START The data

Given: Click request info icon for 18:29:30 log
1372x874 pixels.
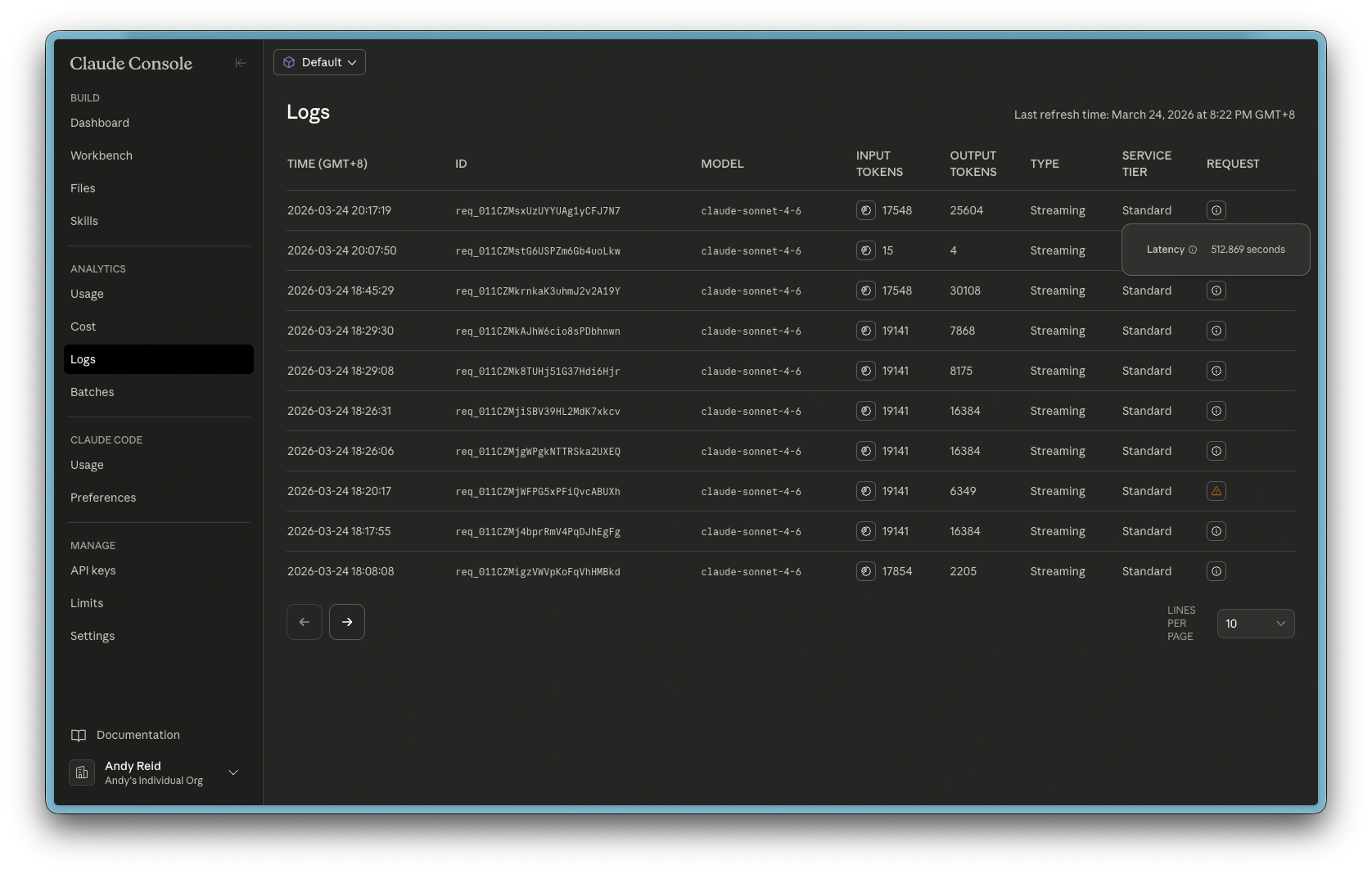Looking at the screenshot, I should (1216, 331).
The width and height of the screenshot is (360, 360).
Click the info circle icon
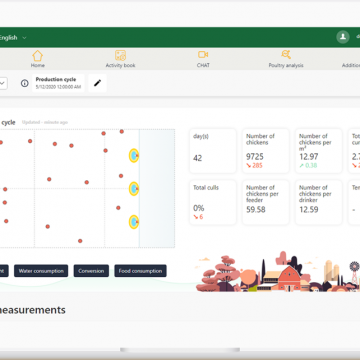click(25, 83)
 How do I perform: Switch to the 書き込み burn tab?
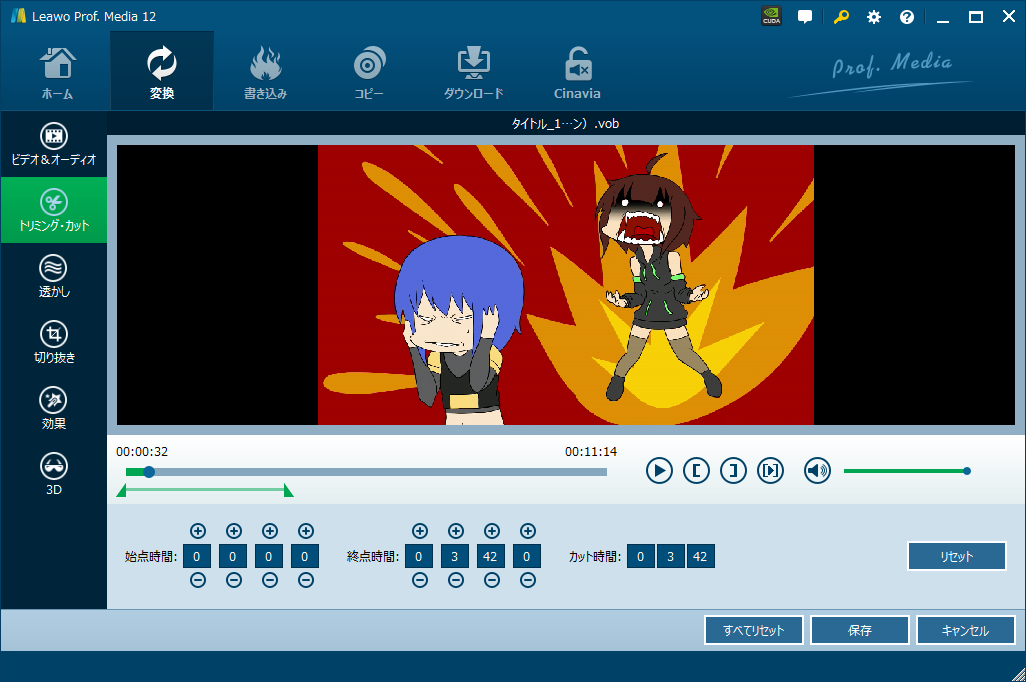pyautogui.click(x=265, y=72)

END The data

**Problem**.
Leaving the pictures out, transcribe the entries above exactly as written.

**Completed task**.
Given: Click request info icon for 18:29:30 log
1372x874 pixels.
Looking at the screenshot, I should (1216, 331).
The width and height of the screenshot is (360, 360).
Click the info circle icon
click(25, 83)
 How do I perform: Switch to the 書き込み burn tab?
pyautogui.click(x=265, y=72)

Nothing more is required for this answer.